The España Chapter was organized February 3, 2001 with 10 members and they almost quadrupled in size in 13 years.  Several members have worked hard researching and documenting the role of Spaniards and the Spanish Crown in the American Revolution.   The ladies were excited to hear that NSDAR recently authorized funds to retain a researcher to copy the Donativo records in the Mexico City archives.

New member Jeannie West had compiled a marvelous directory of the chapter members complete with color photographs.  Historian Kristine L. Sjostrom is writing a book on Fernando de Lebya and gave an excellent presentation on his importance in the battle of San Carlos and the impact on the American War for Independence.

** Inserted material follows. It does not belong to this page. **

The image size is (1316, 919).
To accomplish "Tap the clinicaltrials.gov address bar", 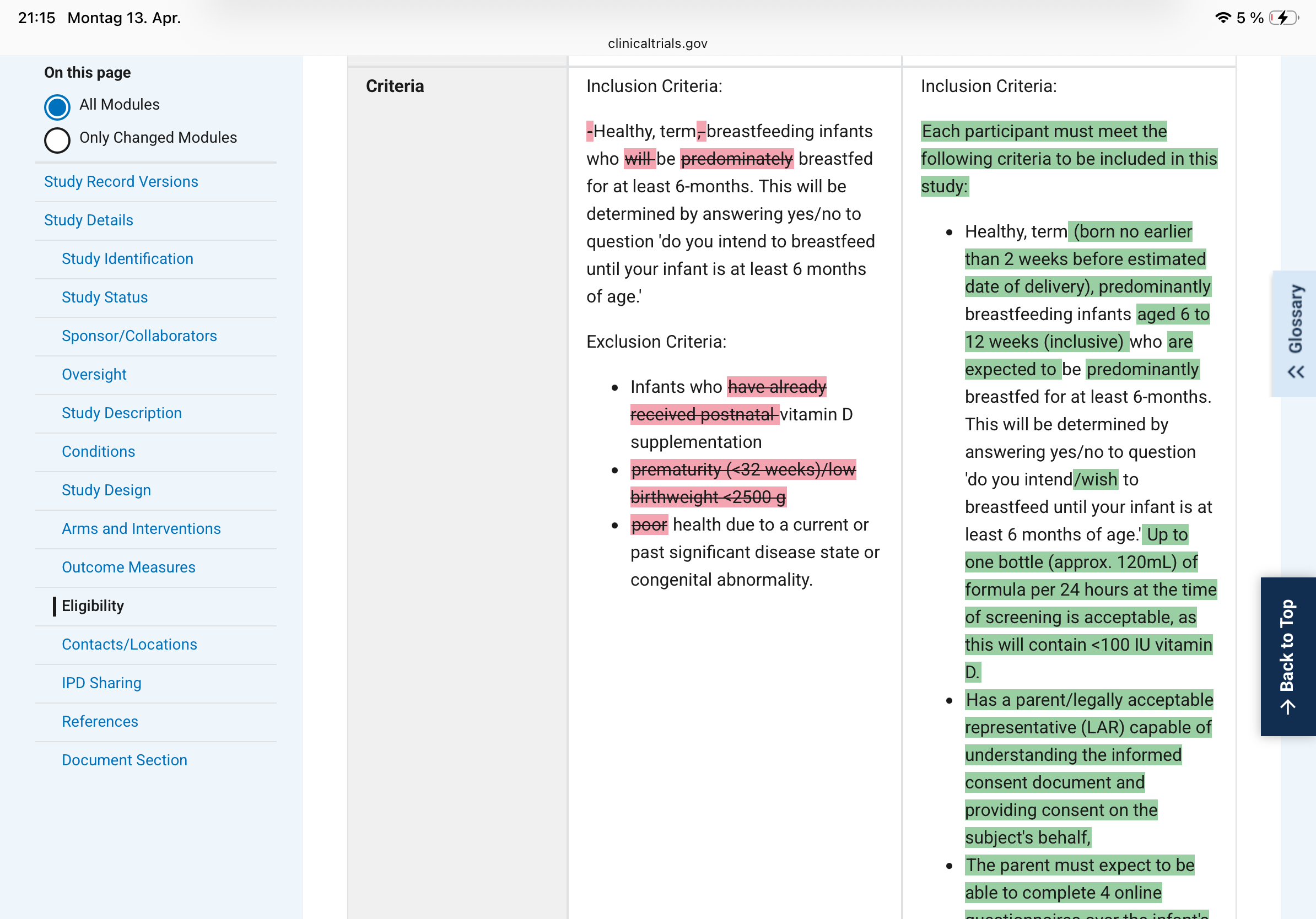I will coord(657,44).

The large Naval base at Rota is preparing to welcome four American destroyers and the chapter has placed an ad in the local newspaper encouraging newly arrived Americans to join the DAR.

A lovely reception was held in the parish hall where all enjoyed refreshments and visiting.  The members have established a close bond and a sisterhood, one of the advantages I most appreciate with being a member of the DAR.  Kala’s husband, Jose, arrived with a box of ponche which reminded us of our visit to Segovia.

 We reluctantly bid Adios to our Spanish friends and walked back to our hotel for an early morning departure for Rome, our next stop on the European Adventure!